A single figure is required: the number of lines in the listing below containing the word "Enable".

# Excerpted records
|---|
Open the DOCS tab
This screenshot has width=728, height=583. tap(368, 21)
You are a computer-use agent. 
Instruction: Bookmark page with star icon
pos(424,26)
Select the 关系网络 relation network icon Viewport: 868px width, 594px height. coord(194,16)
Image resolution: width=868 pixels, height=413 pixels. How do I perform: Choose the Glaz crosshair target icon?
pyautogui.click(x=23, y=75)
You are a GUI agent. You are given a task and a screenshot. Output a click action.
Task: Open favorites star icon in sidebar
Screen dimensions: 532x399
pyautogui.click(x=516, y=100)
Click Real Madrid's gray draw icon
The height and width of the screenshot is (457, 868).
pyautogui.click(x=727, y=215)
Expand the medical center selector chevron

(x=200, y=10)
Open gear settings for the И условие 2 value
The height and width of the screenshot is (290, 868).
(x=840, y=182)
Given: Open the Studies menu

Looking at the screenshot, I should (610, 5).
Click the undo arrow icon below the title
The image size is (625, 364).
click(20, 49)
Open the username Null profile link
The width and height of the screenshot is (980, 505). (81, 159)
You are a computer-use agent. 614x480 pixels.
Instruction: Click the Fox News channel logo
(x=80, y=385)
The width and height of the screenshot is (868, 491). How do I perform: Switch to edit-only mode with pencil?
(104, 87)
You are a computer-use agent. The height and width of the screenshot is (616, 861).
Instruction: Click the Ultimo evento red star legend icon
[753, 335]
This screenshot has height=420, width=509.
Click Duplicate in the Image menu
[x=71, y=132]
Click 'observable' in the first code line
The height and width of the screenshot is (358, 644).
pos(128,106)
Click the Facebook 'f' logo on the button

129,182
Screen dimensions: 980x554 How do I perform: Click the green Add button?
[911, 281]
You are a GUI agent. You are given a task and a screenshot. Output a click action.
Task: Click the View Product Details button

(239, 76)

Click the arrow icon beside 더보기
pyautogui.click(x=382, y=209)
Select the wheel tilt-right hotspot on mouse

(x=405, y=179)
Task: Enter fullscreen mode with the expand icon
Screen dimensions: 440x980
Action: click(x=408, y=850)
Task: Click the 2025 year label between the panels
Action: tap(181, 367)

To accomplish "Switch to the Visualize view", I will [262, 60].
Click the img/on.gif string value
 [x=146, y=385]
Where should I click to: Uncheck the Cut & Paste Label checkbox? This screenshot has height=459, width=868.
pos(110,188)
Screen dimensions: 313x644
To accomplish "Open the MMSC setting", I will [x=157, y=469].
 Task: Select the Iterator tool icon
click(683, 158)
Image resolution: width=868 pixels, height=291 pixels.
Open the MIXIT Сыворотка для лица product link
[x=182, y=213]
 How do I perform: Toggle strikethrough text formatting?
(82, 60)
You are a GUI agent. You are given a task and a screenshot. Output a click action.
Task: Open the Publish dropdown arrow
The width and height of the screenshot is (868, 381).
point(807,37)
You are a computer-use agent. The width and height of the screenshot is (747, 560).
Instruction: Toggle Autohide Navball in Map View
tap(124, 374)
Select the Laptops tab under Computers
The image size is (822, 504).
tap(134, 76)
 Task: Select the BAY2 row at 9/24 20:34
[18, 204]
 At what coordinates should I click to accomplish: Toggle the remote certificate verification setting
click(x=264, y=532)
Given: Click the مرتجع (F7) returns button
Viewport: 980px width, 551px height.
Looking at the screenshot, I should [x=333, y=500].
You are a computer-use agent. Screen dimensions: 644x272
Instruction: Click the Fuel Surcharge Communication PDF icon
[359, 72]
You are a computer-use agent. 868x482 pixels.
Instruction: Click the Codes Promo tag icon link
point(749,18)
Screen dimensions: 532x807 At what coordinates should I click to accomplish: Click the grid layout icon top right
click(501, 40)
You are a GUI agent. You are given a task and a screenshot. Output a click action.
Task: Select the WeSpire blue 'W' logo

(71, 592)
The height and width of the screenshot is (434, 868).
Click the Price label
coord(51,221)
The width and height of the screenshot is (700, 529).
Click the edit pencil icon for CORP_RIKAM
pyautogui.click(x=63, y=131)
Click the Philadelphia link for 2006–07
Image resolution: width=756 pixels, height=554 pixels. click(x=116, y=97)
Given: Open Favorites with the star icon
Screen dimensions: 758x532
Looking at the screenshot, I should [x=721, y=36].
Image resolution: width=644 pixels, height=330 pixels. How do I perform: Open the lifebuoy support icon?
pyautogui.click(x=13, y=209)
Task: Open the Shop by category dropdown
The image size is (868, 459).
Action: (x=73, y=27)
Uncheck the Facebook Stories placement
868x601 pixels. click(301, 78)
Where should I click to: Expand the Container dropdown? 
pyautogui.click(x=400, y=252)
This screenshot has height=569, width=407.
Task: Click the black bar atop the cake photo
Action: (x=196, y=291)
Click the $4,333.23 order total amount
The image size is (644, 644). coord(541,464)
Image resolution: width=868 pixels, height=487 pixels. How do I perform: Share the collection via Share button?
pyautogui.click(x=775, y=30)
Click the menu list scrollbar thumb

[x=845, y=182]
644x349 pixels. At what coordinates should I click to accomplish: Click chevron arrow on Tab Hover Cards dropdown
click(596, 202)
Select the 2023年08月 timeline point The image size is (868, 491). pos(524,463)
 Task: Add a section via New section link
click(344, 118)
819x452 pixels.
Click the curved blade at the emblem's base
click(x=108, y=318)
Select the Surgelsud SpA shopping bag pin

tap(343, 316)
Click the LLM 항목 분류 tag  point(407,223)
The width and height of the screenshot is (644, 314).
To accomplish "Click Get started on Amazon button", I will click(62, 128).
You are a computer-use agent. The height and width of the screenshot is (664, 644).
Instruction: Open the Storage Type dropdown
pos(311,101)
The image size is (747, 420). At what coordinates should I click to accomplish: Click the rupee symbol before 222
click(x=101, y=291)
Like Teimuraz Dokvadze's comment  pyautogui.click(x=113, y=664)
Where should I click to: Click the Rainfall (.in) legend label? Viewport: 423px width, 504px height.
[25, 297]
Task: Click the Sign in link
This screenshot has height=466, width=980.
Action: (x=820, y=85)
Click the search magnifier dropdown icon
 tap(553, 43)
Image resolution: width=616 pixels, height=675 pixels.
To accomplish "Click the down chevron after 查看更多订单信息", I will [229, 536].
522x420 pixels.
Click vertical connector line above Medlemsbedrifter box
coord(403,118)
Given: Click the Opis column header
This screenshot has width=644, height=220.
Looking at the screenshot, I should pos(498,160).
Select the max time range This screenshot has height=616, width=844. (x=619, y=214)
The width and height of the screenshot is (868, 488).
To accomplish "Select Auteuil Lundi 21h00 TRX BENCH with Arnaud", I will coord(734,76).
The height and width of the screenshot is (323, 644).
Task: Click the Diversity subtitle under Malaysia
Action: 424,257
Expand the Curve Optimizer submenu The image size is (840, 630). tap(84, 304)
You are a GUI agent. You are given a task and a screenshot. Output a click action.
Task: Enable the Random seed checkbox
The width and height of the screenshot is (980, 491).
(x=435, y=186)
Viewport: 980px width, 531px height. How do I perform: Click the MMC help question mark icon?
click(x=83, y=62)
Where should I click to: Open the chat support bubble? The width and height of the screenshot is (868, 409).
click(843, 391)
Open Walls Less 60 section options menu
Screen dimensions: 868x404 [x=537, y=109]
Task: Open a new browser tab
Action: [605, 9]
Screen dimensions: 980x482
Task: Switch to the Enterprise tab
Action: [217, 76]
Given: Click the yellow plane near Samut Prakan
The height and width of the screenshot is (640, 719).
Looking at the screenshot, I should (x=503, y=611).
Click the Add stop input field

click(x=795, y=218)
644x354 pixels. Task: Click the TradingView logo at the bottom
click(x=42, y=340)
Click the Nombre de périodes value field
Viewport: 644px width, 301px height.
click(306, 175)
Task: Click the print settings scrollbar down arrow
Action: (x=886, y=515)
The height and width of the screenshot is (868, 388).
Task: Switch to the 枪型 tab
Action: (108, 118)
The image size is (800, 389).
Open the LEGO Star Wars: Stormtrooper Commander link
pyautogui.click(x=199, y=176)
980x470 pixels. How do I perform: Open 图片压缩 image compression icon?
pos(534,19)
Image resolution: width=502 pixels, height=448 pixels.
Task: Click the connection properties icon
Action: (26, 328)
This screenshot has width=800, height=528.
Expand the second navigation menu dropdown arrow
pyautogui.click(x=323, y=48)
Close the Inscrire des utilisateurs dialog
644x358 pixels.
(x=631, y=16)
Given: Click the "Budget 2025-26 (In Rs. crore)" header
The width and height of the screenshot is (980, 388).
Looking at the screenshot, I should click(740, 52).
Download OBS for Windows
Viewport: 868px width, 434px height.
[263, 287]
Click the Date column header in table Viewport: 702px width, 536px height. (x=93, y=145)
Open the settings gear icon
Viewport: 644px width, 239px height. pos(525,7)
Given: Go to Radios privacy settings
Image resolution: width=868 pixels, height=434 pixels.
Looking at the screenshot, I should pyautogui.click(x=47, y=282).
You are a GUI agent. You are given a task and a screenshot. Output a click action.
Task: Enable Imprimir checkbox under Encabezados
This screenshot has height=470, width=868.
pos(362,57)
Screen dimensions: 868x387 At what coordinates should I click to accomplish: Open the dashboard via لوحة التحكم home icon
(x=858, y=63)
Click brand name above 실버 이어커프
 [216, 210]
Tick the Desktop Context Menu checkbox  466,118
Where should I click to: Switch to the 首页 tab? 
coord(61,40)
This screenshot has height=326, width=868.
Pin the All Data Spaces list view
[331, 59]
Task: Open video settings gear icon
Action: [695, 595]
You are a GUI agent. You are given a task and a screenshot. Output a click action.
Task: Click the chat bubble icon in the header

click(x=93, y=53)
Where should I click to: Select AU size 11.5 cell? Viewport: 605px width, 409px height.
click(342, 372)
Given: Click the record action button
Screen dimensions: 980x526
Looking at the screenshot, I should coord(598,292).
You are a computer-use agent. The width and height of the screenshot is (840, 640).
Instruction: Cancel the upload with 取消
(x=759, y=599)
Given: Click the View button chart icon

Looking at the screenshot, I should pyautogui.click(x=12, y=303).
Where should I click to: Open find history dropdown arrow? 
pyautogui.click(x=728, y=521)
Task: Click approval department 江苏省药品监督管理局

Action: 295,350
|---|
# Answer
2